▶ [Data section]:
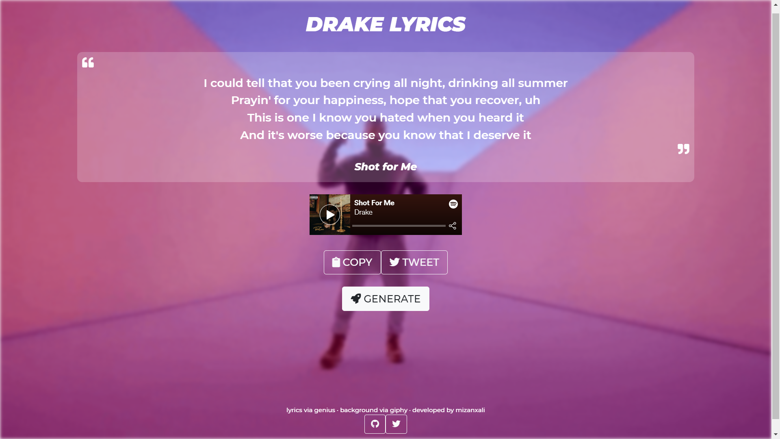
Task: Click the opening quotation mark icon
Action: [88, 63]
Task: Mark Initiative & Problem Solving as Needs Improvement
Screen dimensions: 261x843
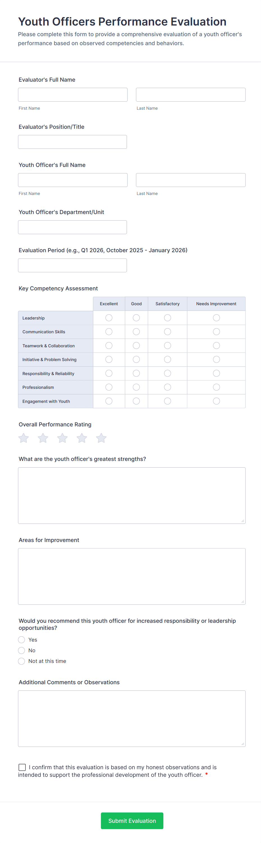Action: point(216,359)
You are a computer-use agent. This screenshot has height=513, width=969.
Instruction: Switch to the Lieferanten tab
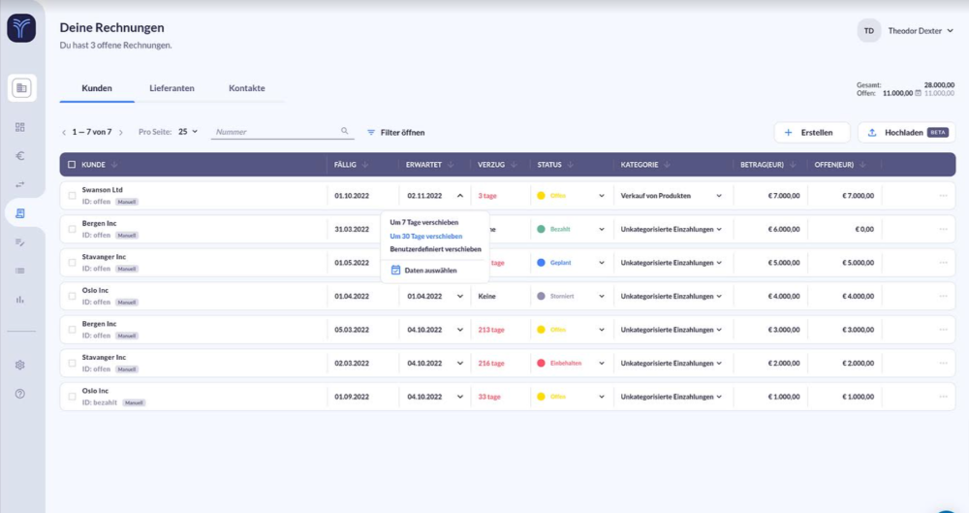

▶ [Required work]: Lay out the listing, from the line containing "Task: Mark Initiative" through the end of the listing, as a Markdown table with the columns No. and Text, one numbered row per line. Leave out blank lines and the pictures.

▶ [Answer to the exercise]:
| No. | Text |
|---|---|
| 1 | Task: Mark Initiative & Problem Solving as Needs Improvement |
| 2 | Screen dimensions: 261x843 |
| 3 | Action: point(216,359) |
| 4 | You are a computer-use agent. This screenshot has height=513, width=969. |
| 5 | Instruction: Switch to the Lieferanten tab |